*GIVEN REQUEST*
Could you set down, word for word, the lines of the records starting at the line that contains "Screen dimensions: 1546x784" and ending at the last line of the records?

*DATASET RECORDS*
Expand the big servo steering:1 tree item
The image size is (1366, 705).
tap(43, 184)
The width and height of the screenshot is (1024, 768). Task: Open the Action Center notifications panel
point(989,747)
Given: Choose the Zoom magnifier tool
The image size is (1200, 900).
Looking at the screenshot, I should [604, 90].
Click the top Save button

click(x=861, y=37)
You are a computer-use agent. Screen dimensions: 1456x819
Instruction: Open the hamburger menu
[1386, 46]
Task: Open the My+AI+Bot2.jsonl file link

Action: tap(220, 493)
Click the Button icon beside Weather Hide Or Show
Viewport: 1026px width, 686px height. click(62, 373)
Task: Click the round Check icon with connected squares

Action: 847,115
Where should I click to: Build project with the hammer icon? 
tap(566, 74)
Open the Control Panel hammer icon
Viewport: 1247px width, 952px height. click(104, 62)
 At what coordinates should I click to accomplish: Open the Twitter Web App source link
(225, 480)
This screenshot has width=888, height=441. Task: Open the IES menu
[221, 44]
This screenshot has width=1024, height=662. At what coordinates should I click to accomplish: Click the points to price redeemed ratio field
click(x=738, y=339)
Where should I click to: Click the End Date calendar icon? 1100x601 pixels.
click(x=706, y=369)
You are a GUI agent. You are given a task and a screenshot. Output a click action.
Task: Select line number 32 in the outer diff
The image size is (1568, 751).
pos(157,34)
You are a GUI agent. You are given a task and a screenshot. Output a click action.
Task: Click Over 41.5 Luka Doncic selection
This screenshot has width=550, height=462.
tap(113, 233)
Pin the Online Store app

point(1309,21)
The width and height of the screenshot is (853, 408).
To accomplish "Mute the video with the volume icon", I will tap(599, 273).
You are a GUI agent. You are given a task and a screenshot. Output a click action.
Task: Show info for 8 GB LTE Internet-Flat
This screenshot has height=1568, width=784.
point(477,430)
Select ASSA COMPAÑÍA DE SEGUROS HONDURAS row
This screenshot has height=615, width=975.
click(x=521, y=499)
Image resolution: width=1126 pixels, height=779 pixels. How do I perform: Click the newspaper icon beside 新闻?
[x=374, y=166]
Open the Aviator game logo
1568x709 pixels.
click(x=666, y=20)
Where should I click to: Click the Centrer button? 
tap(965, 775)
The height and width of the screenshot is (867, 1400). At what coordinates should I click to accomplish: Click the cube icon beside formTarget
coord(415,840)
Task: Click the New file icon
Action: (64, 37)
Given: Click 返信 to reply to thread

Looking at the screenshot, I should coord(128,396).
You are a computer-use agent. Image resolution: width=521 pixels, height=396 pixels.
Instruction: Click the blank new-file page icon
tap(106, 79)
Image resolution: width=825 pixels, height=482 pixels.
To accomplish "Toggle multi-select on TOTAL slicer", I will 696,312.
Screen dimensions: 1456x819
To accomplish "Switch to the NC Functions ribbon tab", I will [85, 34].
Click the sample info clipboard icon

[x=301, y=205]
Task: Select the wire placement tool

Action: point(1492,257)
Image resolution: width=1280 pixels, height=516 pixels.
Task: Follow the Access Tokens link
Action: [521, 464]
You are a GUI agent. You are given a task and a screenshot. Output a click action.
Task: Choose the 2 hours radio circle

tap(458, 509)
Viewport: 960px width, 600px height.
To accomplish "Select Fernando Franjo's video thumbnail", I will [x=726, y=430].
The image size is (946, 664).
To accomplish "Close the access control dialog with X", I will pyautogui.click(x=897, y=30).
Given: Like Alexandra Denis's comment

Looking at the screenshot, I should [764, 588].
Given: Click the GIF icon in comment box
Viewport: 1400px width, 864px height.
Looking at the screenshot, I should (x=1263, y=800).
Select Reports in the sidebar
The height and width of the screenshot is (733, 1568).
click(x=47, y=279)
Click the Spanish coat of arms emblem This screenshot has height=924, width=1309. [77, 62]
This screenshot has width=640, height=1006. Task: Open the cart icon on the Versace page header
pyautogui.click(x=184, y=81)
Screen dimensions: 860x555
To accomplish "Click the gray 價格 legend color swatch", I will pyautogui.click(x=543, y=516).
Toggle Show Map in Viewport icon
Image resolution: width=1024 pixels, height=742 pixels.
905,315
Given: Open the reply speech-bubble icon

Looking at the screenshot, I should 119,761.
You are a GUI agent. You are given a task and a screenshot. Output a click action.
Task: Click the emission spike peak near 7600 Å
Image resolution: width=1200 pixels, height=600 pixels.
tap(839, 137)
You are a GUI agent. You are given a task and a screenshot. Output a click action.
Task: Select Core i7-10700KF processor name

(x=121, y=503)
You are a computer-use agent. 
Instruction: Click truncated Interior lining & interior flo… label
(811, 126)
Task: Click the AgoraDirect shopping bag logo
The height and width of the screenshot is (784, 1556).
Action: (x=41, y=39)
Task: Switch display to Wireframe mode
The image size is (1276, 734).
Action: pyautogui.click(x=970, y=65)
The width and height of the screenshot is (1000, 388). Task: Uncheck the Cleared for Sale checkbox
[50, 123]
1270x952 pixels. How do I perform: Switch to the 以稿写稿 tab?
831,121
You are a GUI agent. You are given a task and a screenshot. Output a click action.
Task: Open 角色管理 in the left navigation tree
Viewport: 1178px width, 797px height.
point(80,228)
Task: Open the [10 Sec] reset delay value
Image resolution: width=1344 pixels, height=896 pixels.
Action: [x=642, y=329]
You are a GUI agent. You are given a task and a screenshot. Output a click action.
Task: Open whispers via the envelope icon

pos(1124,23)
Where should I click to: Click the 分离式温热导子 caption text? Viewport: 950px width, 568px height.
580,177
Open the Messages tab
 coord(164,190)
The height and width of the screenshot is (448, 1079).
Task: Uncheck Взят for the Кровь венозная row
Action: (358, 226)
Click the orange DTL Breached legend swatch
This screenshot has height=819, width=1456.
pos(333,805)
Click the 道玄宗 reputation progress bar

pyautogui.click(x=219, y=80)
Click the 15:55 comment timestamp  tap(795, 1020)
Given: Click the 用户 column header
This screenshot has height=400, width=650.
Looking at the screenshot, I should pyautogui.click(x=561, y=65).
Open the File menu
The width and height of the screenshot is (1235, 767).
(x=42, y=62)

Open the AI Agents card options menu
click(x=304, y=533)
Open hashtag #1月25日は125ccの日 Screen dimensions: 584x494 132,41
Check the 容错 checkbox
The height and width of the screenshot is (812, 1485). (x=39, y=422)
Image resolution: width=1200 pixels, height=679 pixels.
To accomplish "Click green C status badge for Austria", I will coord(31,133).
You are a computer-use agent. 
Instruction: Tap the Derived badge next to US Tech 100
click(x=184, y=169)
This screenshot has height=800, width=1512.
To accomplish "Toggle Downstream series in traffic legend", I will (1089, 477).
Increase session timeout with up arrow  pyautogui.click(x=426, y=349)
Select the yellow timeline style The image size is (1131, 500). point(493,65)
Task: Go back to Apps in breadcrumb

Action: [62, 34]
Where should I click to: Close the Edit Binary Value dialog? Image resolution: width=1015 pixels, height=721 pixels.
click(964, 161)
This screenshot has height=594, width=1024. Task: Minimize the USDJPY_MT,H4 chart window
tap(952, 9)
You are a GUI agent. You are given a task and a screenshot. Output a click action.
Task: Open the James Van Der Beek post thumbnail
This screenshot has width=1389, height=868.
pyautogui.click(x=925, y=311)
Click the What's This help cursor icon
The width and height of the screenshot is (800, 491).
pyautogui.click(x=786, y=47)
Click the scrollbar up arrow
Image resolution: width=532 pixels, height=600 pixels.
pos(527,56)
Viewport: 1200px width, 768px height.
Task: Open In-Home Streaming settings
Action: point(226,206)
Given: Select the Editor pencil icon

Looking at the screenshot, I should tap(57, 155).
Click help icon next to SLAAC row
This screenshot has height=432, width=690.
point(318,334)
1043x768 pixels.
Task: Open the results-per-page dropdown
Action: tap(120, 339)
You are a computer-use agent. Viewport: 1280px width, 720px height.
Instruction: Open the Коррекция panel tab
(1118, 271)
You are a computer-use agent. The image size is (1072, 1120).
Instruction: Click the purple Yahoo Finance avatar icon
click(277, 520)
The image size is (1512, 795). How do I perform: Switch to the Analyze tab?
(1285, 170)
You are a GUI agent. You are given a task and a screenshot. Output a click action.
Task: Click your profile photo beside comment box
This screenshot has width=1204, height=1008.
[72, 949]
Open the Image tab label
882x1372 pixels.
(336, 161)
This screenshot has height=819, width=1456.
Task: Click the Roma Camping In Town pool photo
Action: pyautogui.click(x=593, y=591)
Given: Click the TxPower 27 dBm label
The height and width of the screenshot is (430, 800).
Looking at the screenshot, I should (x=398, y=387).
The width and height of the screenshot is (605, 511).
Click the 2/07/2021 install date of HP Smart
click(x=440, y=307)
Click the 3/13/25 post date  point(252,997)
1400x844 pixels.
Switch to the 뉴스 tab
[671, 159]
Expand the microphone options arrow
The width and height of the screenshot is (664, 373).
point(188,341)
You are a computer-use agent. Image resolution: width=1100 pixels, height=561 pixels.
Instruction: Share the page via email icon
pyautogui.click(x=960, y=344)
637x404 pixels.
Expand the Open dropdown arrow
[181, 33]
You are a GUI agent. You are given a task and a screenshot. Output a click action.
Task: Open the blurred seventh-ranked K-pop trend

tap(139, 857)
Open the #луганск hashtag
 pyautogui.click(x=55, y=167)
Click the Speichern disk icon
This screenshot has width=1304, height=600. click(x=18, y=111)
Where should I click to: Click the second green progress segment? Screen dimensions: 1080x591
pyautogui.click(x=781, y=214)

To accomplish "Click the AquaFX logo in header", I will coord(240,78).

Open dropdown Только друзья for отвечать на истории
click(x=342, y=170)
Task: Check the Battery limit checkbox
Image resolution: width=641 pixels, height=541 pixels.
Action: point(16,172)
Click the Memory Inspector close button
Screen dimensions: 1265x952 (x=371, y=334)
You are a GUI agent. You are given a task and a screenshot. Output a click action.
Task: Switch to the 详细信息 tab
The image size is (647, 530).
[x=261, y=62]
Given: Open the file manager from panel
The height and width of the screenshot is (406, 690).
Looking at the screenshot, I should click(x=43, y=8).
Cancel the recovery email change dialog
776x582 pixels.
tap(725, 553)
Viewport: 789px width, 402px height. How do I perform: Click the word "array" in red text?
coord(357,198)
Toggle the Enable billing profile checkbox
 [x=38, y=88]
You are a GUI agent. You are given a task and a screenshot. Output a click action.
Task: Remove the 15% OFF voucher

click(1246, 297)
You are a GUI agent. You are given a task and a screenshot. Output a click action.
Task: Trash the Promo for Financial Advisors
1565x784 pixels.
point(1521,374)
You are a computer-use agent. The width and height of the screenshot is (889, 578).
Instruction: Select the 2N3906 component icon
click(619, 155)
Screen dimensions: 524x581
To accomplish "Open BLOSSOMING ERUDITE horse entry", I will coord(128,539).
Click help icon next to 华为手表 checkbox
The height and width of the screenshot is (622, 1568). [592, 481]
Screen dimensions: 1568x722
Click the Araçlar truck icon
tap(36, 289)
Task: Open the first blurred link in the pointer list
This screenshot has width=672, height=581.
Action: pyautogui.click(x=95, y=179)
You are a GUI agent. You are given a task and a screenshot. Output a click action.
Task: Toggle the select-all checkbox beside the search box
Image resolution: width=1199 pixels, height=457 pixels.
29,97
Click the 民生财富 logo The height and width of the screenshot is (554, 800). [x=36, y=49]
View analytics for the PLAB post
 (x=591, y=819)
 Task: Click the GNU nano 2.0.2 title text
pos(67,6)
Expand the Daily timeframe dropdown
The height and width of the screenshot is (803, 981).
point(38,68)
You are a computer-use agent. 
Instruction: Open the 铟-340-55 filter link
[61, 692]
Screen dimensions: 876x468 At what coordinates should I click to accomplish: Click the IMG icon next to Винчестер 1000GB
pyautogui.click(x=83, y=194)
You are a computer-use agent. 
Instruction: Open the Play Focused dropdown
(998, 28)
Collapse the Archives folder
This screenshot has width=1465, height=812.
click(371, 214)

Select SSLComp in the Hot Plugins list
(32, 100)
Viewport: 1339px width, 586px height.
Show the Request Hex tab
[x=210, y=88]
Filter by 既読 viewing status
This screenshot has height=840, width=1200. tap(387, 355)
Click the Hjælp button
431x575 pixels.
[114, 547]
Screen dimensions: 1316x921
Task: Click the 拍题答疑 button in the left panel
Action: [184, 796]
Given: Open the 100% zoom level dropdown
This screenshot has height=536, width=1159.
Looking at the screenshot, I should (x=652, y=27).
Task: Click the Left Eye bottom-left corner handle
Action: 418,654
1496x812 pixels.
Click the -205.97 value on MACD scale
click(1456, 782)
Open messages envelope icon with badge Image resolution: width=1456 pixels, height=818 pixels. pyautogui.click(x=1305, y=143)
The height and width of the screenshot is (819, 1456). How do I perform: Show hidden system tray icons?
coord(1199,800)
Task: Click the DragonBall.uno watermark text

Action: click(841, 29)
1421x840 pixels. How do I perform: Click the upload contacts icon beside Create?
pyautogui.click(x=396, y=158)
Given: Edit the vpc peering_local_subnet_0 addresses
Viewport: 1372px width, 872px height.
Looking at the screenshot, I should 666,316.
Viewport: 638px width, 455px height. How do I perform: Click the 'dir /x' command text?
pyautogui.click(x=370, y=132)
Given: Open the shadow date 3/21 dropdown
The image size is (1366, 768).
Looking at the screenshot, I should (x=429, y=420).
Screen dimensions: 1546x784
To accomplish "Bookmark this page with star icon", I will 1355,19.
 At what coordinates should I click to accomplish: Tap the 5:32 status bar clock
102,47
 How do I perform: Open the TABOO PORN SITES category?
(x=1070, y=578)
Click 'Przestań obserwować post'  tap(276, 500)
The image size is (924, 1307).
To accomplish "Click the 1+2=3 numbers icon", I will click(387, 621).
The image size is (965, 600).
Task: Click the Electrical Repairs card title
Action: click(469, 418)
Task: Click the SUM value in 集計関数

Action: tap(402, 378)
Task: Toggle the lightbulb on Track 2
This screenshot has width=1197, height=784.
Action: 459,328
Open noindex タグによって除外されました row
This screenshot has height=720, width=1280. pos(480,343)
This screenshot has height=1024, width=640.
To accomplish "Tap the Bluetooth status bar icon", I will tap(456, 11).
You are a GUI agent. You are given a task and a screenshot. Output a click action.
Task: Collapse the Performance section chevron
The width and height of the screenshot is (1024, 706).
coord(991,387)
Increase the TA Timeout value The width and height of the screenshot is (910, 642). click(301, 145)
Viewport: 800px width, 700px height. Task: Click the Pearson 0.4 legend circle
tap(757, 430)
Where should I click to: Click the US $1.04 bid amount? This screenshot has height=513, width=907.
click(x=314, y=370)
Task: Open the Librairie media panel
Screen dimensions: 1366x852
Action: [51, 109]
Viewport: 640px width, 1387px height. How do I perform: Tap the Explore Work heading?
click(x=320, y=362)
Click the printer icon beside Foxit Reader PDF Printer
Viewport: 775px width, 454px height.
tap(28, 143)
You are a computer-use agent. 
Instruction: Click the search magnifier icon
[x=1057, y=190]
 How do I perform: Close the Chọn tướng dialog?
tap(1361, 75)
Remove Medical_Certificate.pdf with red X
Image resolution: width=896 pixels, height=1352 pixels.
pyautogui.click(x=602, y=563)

*SOLUTION TO THIS TASK*
Screen dimensions: 1546x784
To accomplish "Bookmark this page with star icon", I will 1355,19.
 At what coordinates should I click to accomplish: Tap the 5:32 status bar clock
102,47
 How do I perform: Open the TABOO PORN SITES category?
(x=1070, y=578)
Click 'Przestań obserwować post'  tap(276, 500)
The image size is (924, 1307).
To accomplish "Click the 1+2=3 numbers icon", I will click(387, 621).
The image size is (965, 600).
Task: Click the Electrical Repairs card title
Action: click(469, 418)
Task: Click the SUM value in 集計関数

Action: tap(402, 378)
Task: Toggle the lightbulb on Track 2
This screenshot has width=1197, height=784.
Action: 459,328
Open noindex タグによって除外されました row
This screenshot has height=720, width=1280. pos(480,343)
This screenshot has height=1024, width=640.
To accomplish "Tap the Bluetooth status bar icon", I will tap(456, 11).
You are a GUI agent. You are given a task and a screenshot. Output a click action.
Task: Collapse the Performance section chevron
The width and height of the screenshot is (1024, 706).
coord(991,387)
Increase the TA Timeout value The width and height of the screenshot is (910, 642). click(301, 145)
Viewport: 800px width, 700px height. Task: Click the Pearson 0.4 legend circle
tap(757, 430)
Where should I click to: Click the US $1.04 bid amount? This screenshot has height=513, width=907.
click(x=314, y=370)
Task: Open the Librairie media panel
Screen dimensions: 1366x852
Action: [51, 109]
Viewport: 640px width, 1387px height. How do I perform: Tap the Explore Work heading?
click(x=320, y=362)
Click the printer icon beside Foxit Reader PDF Printer
Viewport: 775px width, 454px height.
tap(28, 143)
You are a computer-use agent. 
Instruction: Click the search magnifier icon
[x=1057, y=190]
 How do I perform: Close the Chọn tướng dialog?
tap(1361, 75)
Remove Medical_Certificate.pdf with red X
Image resolution: width=896 pixels, height=1352 pixels.
pyautogui.click(x=602, y=563)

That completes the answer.